* EXERCISE REQUIREMENTS *
Pick up the article on the market outlook for large shopping centres such as Blanchardstown and continue it from its last sentence.

* EXTRACT TO READ *
At the end of the day, “they occupy extremely valuable pieces of land”, says Stephen Vernon, whose sale of Blanchardstown to Blackstone for almost €1 billion in 2018 seems to have been the market’s high watermark. “I don’t think towns are going away. If anything, they will become more important hubs in the long run with people wanting to socialise, moving away from sitting at home and working on their computers.” Against this backdrop, he says: “I think there is a future for the public space, and shopping malls are at the heart of that. But someone has got to figure out how you really organise and monetise it given all the negatives.”
Is the bottom of the market fast approaching? “I just don’t know,” Vernon says. “But I think fortunes will be made when people do buy at the bottom of the market and figure out how to really make it work. I think it’s a question of somebody’s got to figure out how you reimagine the shopping centre in the modern world.”
Blanchardstown and the other larger suburban centres, however, seem to be horses of a different colour. A temperature check of analysts this week indicates a general scepticism among the experts about whether the requisite appetite, or indeed the funding, is forthcoming for some of the larger assets. While the strength of the broader commercial property market seemed to take everyone by surprise post-Covid, the interest rate environment coupled with general concerns about the global economic outlook could well conspire against Goldman Sachs in its efforts to achieve value for the property.
After suffering the loss of anchor tenant Debenhams at the outset of the pandemic, the US investment banking giant has put time and effort into giving the 27-year-old retail hub a facelift. It secured new anchor tenants, Zara and the Mike Ashley-owned Flannels, last summer. Blanchardstown and the other big centres such as Dundrum (co-owned by Allianz and Hammerson) and Liffey Valley, which is managed by Hines on behalf of a German pension fund, are “looking better than they ever have”, says one analyst, and have certainly “stabilised from a leasing point of view” in the aftermath of the pandemic. “But it sort of ends there really,” he says, “because the problem is who’s going to take them on?”

* RECORDED INFORMATION *
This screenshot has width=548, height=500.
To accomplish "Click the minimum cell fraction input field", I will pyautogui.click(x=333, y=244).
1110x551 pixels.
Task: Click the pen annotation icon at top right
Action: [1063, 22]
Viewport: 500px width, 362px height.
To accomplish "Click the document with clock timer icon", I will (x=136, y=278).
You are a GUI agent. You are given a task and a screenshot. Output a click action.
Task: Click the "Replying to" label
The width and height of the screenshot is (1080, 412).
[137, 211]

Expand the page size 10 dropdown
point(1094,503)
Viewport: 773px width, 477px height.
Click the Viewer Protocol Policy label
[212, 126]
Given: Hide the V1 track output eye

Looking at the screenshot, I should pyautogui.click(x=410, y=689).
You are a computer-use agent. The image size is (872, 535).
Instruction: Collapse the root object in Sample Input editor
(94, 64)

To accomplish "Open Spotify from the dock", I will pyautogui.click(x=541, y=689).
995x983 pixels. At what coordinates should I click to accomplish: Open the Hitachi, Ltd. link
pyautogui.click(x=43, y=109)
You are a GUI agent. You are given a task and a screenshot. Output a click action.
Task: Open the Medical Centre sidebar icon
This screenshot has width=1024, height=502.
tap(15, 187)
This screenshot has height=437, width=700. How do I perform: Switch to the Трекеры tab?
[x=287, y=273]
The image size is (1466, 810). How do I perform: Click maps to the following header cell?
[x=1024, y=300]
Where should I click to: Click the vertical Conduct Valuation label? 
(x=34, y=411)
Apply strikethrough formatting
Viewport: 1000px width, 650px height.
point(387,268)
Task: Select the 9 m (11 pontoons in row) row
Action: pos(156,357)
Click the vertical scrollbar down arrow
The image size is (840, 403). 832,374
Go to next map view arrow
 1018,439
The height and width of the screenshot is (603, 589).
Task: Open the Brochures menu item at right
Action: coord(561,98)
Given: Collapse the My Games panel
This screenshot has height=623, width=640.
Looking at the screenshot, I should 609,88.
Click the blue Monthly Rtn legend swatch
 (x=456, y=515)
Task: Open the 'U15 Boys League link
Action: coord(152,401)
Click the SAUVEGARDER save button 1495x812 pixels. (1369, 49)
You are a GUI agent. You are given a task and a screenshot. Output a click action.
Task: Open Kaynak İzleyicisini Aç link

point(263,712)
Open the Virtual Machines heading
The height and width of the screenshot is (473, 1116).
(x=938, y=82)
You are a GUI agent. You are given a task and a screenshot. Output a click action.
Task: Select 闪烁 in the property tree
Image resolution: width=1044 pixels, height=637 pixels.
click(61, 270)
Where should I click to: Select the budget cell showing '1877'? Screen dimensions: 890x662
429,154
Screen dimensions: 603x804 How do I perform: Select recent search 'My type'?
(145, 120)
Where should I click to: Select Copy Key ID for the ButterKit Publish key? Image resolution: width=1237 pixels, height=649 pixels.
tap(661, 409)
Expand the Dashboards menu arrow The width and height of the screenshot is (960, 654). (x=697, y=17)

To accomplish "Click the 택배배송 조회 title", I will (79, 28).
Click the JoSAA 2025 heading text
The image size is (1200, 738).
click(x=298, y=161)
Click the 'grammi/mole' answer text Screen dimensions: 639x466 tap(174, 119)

* EXERCISE ANSWER *
The size of the properties and the onerous capital expenditure requirements over time are the main issues that narrow the field of potential buyers. Blanchardstown and its ilk are virtually “mini cities”, as one expert put it. “They are complex, living organisms that are very challenging assets. It is a very specialist sector, you can alarmingly quickly lose an alarming amount of money.”
Seasoned operator
That means that whoever takes them on needs to be a seasoned operator, developer or asset manager with experience in the sector. The trouble is, however, that this category of investor is generally not in buying mode at the moment.
“The timing is not great for those assets in the macro sense from an investment perspective,” says one analyst. “They’re in as good a shape as they’ve been in years, they’re free from Covid and fully leased or the leasing risk has been minimised. It’s just that, unfortunately, the macro global investment market is not in the same place at the moment.”